Lin Jiaqiao, co-founder and co-director of the Beijing-based Rock Environment and Energy Institute, said he saw electric vehicles and renewable energy as two sectors offering potential for cooperation between China and the US.
The two countries have listed these two sectors as strategies to decarbonize their economies, as well as to increase employment opportunities and stimulate economic growth. However, they still need to hammer out a substantive cooperation framework for the sectors based on the consensus outlined in their joint climate statement, Lin said.
More targets envisioned
Experts have also expressed high expectations about major economies unveiling more ambitious climate targets before or at the virtual summit.
According to a statement by the US government, by the time of the summit, the US will announce an ambitious 2030 emissions target as its new Nationally Determined Contribution for post-2020 climate action under the Paris Agreement.
Quoting unnamed sources, The Associated Press said in a report on Tuesday that Biden will pledge to cut US greenhouse gas emissions by at least half by 2030, which is nearly double the nation's previous commitment.
"While China announced an updated nationally determined contribution last December, the ball is now in the US court," said Zhang Jianyu, founder and chief representative of the Environmental Defense Fund's China program.
China announced late last year that it will lower its carbon dioxide emissions per unit of GDP by over 65 percent from the 2005 level and increase the share of non-fossil fuels in primary energy consumption to around 25 percent by 2030. The country will also increase the share of non-fossil fuels in primary energy consumption to around 25 percent.
The European Union also reached a tentative climate deal on Wednesday that is intended to make the bloc climate neutral by 2050.
"Our political commitment to becoming the first climate neutral continent by 2050 is now also a legal commitment. The climate law sets the EU on a green path for a generation," European Commission President Ursula von der Leyen said early on Wednesday.
Under the provisional deal reached after officials negotiated through the night, the EU will also commit itself to an intermediate target of cutting greenhouse gas emissions by at least 55 percent by 2030 compared with 1990 levels, AP reported.
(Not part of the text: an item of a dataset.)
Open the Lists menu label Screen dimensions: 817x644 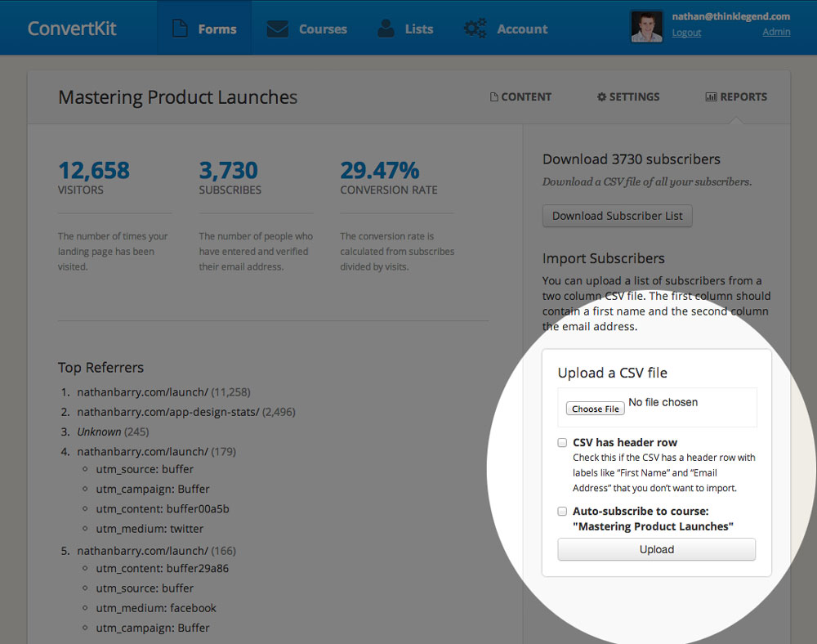419,29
On Tuesday, the UK government pledged to cut carbon emissions by more than three-quarters of their 1990 levels by 2035 while closing a loophole that had left much of the pollution from airplanes and ships out of the tally, according to AP.
On Wednesday, Russian President Vladimir Putin said that Russia's emissions of greenhouse gases should be less than the EU's over the next 30 years, but that it would be difficult to reach that goal given Russia's size, Reuters reported.